====== Data in this exercise

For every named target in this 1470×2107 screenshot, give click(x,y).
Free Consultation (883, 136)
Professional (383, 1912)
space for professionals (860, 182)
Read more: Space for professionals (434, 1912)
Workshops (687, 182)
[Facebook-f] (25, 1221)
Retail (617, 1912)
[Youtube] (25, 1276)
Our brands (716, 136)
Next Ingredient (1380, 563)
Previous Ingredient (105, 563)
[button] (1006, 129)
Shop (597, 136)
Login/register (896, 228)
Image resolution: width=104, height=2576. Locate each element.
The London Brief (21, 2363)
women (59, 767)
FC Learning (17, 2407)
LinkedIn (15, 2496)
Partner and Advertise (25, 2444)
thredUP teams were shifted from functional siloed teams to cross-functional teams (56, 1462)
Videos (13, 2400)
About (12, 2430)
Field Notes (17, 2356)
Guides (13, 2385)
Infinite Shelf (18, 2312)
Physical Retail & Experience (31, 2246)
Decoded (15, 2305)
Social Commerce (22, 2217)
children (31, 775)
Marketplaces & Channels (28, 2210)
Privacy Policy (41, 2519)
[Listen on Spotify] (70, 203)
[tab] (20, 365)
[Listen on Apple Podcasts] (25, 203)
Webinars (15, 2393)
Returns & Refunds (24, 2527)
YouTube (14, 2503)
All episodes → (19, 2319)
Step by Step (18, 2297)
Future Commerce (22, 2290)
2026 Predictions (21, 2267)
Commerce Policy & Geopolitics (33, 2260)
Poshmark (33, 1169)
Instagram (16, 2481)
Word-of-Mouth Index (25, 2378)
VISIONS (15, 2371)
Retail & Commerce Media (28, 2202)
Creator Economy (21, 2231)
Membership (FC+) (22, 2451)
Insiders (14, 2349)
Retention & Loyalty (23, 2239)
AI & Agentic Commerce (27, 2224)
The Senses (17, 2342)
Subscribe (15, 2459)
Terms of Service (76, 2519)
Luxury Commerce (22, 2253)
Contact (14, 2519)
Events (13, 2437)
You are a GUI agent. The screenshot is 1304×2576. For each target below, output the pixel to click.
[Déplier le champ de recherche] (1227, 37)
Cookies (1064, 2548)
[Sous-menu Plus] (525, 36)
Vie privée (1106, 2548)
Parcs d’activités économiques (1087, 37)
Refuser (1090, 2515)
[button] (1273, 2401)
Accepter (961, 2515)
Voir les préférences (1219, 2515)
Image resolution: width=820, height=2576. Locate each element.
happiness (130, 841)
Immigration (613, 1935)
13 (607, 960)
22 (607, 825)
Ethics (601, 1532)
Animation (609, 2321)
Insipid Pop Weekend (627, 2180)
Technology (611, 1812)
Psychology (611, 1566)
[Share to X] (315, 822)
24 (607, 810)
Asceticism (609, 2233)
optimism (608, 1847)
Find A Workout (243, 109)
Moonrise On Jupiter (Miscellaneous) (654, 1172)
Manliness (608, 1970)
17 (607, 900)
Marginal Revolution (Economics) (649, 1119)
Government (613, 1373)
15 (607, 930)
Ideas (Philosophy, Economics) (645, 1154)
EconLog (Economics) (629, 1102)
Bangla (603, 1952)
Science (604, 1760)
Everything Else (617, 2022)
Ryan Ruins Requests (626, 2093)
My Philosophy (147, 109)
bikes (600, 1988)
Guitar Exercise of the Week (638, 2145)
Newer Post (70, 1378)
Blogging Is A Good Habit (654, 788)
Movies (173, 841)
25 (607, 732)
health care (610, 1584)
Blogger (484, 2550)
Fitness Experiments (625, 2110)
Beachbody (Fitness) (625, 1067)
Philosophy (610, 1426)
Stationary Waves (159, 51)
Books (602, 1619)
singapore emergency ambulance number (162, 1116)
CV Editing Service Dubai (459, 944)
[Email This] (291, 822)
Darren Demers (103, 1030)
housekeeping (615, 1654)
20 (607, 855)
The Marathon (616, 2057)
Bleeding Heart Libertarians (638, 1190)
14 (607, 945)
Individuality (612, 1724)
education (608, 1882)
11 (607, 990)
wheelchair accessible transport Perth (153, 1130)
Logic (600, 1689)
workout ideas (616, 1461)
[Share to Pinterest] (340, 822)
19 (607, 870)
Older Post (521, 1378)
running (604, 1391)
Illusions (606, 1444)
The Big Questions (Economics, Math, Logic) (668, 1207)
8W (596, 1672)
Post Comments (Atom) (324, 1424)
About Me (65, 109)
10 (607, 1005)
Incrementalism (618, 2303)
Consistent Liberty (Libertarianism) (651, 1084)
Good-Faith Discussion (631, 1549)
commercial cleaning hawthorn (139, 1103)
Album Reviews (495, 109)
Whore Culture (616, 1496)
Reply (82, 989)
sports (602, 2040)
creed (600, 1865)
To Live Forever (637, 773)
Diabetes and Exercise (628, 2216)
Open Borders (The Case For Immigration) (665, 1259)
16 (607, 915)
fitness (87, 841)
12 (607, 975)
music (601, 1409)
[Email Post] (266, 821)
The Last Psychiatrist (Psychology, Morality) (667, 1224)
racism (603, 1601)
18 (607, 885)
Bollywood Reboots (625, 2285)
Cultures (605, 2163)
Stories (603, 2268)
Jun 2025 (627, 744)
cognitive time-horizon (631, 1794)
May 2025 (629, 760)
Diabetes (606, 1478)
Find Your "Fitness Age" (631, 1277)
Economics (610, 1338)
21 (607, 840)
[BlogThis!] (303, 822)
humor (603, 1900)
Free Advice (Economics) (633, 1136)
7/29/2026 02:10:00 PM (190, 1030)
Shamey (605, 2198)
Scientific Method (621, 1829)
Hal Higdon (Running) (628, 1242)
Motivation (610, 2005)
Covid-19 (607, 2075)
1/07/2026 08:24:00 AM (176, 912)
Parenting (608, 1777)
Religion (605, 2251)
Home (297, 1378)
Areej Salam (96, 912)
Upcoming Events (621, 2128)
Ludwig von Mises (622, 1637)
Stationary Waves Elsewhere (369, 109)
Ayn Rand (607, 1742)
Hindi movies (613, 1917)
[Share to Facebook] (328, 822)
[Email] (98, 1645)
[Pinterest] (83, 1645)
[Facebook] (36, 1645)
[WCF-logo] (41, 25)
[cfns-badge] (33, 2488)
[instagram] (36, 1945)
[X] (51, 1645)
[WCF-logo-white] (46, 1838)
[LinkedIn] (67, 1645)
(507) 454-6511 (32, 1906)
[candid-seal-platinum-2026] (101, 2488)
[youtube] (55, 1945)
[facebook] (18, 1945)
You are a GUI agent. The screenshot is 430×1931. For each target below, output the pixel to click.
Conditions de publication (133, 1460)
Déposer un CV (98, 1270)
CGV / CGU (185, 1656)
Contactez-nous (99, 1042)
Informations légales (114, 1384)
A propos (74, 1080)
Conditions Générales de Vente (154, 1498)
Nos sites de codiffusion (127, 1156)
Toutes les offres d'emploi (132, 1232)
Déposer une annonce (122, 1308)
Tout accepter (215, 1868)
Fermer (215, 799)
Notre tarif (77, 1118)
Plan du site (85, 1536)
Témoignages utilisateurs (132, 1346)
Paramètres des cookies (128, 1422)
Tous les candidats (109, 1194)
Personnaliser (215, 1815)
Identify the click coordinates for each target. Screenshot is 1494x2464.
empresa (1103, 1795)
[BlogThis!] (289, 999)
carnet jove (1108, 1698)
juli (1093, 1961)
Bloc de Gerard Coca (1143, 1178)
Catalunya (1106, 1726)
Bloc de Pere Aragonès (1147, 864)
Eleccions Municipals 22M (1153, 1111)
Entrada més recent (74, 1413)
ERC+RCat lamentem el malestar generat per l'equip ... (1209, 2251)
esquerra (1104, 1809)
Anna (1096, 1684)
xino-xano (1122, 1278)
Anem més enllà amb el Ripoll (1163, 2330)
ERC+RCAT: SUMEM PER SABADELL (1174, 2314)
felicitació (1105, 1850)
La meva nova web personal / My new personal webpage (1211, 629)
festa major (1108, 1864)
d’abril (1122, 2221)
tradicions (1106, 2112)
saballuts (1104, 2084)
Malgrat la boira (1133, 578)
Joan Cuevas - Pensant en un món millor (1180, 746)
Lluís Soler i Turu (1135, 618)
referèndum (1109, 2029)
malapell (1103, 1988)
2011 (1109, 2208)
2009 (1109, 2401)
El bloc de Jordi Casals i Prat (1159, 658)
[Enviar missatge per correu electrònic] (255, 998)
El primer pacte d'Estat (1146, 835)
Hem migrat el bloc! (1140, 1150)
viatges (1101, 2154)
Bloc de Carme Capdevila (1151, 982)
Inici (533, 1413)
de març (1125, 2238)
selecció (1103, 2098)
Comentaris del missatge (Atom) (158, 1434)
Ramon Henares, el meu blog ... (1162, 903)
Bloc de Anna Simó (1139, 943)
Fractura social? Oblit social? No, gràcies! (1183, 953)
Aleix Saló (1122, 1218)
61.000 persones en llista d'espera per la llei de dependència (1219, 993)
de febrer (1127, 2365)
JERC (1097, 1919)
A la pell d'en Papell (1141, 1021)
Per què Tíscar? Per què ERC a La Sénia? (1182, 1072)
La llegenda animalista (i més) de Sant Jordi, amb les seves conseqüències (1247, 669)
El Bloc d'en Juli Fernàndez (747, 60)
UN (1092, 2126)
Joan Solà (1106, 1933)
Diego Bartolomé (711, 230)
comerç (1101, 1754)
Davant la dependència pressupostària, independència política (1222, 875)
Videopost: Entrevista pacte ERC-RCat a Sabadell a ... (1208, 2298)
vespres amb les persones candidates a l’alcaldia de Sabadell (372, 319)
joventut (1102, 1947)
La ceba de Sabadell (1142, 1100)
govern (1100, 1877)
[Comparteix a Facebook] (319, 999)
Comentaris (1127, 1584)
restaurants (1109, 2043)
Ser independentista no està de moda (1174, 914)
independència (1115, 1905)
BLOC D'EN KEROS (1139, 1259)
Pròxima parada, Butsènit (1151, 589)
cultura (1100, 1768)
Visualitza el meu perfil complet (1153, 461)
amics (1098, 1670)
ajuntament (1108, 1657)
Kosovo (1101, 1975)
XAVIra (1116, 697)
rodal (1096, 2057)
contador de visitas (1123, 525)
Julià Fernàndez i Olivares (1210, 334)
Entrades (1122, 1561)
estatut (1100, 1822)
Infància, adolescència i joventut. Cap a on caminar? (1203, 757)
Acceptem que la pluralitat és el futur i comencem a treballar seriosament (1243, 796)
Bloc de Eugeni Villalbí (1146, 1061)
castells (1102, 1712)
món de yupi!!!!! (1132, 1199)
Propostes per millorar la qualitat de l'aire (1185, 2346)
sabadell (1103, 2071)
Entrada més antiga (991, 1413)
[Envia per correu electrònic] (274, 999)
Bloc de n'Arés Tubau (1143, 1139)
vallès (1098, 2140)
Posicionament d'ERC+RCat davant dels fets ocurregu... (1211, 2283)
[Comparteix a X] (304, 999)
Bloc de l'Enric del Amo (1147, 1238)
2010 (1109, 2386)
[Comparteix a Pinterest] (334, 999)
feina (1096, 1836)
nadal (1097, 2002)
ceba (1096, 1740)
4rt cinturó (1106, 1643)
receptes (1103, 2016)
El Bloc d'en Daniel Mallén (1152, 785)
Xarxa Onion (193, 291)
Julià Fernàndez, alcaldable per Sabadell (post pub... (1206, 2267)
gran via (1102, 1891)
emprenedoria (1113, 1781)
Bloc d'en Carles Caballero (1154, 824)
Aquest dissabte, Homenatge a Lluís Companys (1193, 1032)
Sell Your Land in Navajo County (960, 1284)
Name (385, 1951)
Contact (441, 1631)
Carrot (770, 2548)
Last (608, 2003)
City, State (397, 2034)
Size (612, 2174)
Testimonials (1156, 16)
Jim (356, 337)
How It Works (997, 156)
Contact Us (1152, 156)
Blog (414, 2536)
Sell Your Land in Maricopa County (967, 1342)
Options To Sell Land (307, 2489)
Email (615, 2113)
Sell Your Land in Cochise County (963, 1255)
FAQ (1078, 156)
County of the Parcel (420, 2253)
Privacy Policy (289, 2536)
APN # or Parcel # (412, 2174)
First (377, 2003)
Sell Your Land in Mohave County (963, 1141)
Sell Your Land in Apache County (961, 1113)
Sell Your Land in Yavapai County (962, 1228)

============

Requirement:
Please tally the lines of the listing that include the string "Last". Give the total alone.

Answer section:
2